Unternehmensstrafrecht Köln

Geld- und Freiheitsstrafen können nur gegen strafmündige Personen verhängt werden, also nicht gegen ein Unternehmen. Insbesondere wenn ein Unternehmen wirtschaftliche Vorteile aus der Straftat eines Mitarbeiters erlangt hat, ist dieser Umstand für die Ermittlungsbehörden äußerst unbefriedigend.

Unternehmensstrafrecht Köln - Rechtsanwalt Langen

Daher sind die Strafverfolgungsbehörden bemüht, Sanktionen gegen Unternehmen anzuwenden, wenn es zu Rechtsverstößen im Unternehmen, insbesondere durch Führungskräfte gekommen ist. Diese Sanktionen sind dann Gegenstand im Unternehmensstrafrecht Köln.

Ein Unternehmen handelt dann ordnungswidrig, wenn es Aufsichtsmaßnahmen unterlässt, die eine Ordnungswidrigkeit oder eine Straftat eines Mitarbeiters zumindest erschwert hätten.

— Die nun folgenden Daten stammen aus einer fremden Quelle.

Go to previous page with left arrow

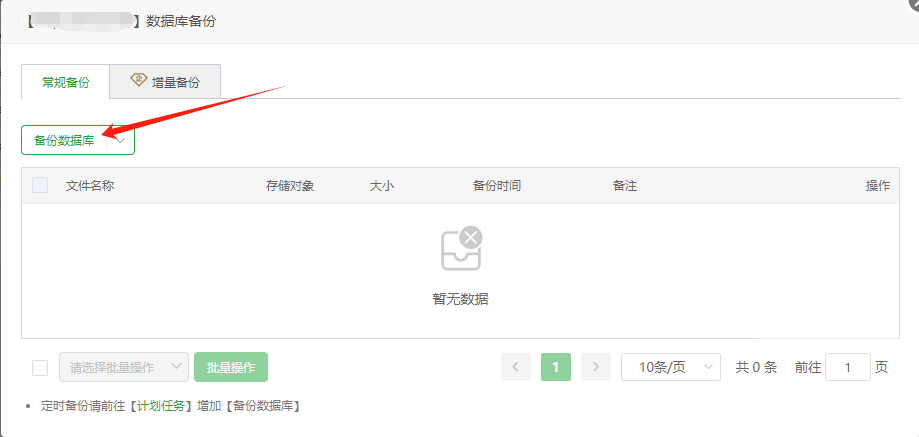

Begeht eine Führungsperson eine Straftat zum Unternehmensvorteil, kann gegen den Betrieb eine Geldbuße ausgesprochen werden. Diese Geldbußen können mehrere Millionen Euro betragen. Anders als z. B. in den Niederlanden oder der Schweiz sind strafrechtliche Ermittlungen gegen die Betriebe selbst in Deutschland nicht möglich. In den vergangenen Jahren wurden nach Erhebungen der Staatsanwaltschaften nur wenige Unternehmen ordnungsrechtlich belangt.

Gegen das Unternehmen können nach § 30 des Ordnungswidrigkeitengesetz als juristische Person Geldbußen festgesetzt werden, wenn bestimmte Mitarbeiter dieses Unternehmens eine Straftat oder Ordnungswidrigkeit begangen haben und das Unternehmen dadurch bereichert ist.

Das Unternehmen ist inzwischen längst Subjekt der Strafverfolgung geworden. Der Verteidiger stellt in diesen Fällen nicht nur dem Unternehmen sein Fachwissen zur Verfügung, sondern ist ebenso dafür verantwortlich, dass Interessenkonflikte zwischen Unternehmen und beschuldigten Mitarbeitern das Verfahren nicht nachteilig beeinflussen, was durchaus der Fall sein kann.

„Eine einschneidende Maßnahme der Ermittlungsbehörden für das Unternehmen stellt die Durchsuchung des Unternehmens und die Beschlagname wichtiger Firmenunterlagen dar. Hier ist ein versierter Verteidiger gefragt.“

Rechtsanwalt und Strafverteidiger Frank Langen

Anzuführen sind im Unternehmensstrafrecht auch die Straftaten, die Arbeitnehmer zum Nachteil des Unternehmens begehen. Strafbar ist insbesondere das unrechtmäßige Sichverschaffen von Betriebsgeheimnissen nach § 17 UWG – die Betriebsspionage – und zwar sowohl in Form des Ausspähen als auch in Form des Verwerten von fremden Betriebsgeheimnissen. Der „Verräter“ riskiert eine Freiheitsstrafe von bis zu drei Jahren oder eine Geldstrafe, in besonders schweren Fällen sogar bis zu fünf Jahren Freiheitsstrafe.